Garos and other county educators have signed up for a specially discounted class this month that will enable participants, once they pass, to apply to carry a concealed gun. Ordinarily $75, the four-hour course is being offered free to teachers by the Clearwater-based security firm International Executive Protection. The company said in a promotional email that it is catering to the "growing interest in concealed-carry permits, particularly among educational professionals."
As of Monday afternoon, the organizer of the class said 53 teachers had signed up.
"I want to be comfortable handling a weapon. I want to be able to handle a gun. I want to be able to use it if I need to," Garos said. "After Sandy Hook, it became my position that I'm going to do this (training)." Garos said she would obey the law and not carry a gun on school grounds — to do so is illegal — but that if the laws were different, she would be comfortable keeping a handgun in a locked box in her classroom.
Concealed guns aren't rare in Florida. The state has issued more than a million concealed-weapon licenses and continues to aggressively promote its streamlined permitting process.
Yet a concealed-carry class marketed specifically to teachers in the wake of a campus shooting raises some uncomfortable questions, as state law prohibits educators, or anyone else besides law enforcement officers or authorized security guards, from carrying guns at school.
"What a teacher does in their personal life is totally up to them," Pinellas School Board chairwoman Carol Cook said. "The laws we have to abide by will still be enforced."

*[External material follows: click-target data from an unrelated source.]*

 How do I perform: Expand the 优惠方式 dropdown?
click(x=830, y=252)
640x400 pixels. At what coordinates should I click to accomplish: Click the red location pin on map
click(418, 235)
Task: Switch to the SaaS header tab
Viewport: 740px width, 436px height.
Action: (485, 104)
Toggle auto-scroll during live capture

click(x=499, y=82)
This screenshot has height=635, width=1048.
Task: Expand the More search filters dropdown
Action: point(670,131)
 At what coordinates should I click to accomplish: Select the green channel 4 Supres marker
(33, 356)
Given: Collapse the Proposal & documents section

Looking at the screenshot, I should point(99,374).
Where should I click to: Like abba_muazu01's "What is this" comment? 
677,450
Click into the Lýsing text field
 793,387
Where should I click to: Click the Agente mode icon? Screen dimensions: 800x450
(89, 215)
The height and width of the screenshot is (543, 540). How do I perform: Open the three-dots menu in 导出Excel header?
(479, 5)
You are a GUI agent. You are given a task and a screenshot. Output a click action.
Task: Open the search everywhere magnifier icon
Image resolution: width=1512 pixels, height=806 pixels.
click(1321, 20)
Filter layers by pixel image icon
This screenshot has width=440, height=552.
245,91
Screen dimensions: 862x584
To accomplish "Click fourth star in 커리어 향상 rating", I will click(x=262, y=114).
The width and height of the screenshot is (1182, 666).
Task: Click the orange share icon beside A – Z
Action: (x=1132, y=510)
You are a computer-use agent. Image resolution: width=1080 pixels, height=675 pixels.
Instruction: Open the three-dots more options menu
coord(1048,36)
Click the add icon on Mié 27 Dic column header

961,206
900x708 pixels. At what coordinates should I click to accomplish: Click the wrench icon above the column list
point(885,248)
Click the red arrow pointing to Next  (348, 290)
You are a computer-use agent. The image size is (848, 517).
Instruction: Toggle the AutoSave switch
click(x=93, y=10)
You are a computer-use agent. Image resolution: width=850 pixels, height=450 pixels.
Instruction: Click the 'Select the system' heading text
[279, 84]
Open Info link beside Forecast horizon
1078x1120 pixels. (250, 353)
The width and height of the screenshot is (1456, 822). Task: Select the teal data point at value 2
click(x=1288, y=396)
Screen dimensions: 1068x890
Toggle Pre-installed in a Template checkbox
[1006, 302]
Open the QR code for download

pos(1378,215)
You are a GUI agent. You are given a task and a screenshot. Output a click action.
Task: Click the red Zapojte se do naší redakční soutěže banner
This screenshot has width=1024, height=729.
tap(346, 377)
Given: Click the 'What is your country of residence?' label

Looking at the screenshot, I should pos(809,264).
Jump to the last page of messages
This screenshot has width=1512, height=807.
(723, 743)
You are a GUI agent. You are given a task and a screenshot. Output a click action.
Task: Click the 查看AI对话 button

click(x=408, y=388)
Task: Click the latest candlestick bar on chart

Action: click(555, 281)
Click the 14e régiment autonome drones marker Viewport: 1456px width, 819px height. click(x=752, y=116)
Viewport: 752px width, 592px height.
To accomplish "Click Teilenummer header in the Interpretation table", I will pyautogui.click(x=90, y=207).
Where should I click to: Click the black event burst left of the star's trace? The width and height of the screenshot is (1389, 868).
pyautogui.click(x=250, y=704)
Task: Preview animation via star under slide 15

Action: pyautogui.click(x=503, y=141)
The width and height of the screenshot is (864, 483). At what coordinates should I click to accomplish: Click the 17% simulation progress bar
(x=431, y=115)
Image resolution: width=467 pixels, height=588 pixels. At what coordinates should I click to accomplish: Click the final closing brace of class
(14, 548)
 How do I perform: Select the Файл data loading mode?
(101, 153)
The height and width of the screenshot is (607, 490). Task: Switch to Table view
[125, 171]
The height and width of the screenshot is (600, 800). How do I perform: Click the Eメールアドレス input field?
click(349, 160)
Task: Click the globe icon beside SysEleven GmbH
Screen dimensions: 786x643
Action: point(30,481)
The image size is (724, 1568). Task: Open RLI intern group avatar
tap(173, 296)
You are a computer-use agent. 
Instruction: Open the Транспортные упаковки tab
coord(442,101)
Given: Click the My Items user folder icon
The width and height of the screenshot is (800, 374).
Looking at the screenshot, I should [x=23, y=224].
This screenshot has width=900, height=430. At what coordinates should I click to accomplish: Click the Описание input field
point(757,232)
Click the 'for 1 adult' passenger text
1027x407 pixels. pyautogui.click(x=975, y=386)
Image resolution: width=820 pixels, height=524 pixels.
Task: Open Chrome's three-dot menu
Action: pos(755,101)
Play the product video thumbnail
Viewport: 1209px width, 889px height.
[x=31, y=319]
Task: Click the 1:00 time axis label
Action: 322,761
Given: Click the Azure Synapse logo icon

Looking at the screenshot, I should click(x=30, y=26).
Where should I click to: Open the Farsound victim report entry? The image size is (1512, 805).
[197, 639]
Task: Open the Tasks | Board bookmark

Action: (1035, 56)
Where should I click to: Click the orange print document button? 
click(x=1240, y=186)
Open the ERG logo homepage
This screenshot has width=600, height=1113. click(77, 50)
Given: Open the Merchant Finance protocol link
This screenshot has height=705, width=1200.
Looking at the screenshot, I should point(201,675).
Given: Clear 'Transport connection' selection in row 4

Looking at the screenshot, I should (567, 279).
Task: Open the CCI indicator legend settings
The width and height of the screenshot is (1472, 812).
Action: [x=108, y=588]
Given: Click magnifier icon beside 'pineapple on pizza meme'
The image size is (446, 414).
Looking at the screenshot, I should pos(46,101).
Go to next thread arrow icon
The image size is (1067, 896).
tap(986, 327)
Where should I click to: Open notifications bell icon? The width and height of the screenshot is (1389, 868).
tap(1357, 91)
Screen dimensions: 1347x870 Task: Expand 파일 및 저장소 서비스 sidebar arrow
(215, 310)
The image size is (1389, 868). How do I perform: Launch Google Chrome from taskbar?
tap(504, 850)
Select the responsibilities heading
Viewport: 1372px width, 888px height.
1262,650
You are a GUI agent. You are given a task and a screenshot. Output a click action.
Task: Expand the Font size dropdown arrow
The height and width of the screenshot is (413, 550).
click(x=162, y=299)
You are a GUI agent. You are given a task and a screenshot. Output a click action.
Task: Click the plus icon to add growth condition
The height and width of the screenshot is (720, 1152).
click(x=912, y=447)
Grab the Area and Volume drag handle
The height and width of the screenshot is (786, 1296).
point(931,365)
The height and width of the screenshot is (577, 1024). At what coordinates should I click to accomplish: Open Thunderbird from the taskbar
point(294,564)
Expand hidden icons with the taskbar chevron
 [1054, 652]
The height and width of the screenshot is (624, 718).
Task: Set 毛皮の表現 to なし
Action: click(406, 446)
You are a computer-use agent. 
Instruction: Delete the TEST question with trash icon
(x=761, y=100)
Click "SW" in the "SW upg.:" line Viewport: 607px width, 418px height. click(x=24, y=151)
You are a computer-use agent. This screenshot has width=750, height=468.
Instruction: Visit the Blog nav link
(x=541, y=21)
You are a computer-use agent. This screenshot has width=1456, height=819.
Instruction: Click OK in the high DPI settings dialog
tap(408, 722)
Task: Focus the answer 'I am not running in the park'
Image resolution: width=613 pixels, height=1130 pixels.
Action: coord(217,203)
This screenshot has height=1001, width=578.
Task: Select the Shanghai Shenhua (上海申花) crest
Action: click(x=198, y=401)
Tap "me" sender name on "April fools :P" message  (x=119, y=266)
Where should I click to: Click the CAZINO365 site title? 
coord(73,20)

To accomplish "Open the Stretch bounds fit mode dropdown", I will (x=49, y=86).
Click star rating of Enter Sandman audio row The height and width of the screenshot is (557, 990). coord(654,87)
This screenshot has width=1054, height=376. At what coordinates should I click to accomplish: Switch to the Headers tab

Informed about the class by the Tampa Bay Times, school district spokeswoman Melanie Marquez Parra said in a statement that the district "has no affiliation with this organization and no association with the offer they are promoting to educators."
The gun course is the brainchild of International Executive Protection president Lenny Bogdanos. A 39-year-old bodyguard and tae kwon do instructor from Clearwater, Bogdanos said he was inspired by the 2003 business how-to book Purple Cow, which encourages entrepreneurs to distinguish their companies — making them as noticeable as the book's eponymous bovine — with unusual marketing efforts.
"I'm not trying to be offensive in any way," Bogdanos said. "I'm not advocating that teachers should walk around the school grounds with guns, because that's against the law. But an educated society is an empowered society."
Bogdanos, who said he is certified as a firearms safety instructor by the National Rifle Association, claimed he has had "hundreds and hundreds of emails" expressing interest in the concealed-carry course, though it has only been marketed so far through emails to Pinellas schoolteachers and Facebook.
He expects the 53 teachers who have signed up to be joined by others by the time the class takes place Feb. 16.
There has been little serious discussion of altering Florida's ban on guns in schools, though state Rep. Dennis Baxley, an Ocala Republican known for his opposition to gun regulation, suggested allowing teachers and administrators to carry firearms after the Newtown shooting.
Bruce Proud, executive director of the Pinellas Classroom Teachers Association, said any proposal to allow educators to carry guns into the classroom would likely be "problematic" and require thorough vetting. Among other issues, he cited the risk of a poorly secured gun falling into the wrong hands at school.
School Board member Robin Wikle said she was surprised at the number of teachers that Bogdanos says are interested in his class. Wikle said she has had a license to carry a concealed weapon for four years but "would never consider bringing a weapon on campus."
She said she hopes teachers don't feel the need to consider it too strongly, either.
"They need to have — I don't want to say the leisure — but they need to have the feeling that they are there to teach," she said. "You want to protect your students, but not to the point of protecting them with a weapon."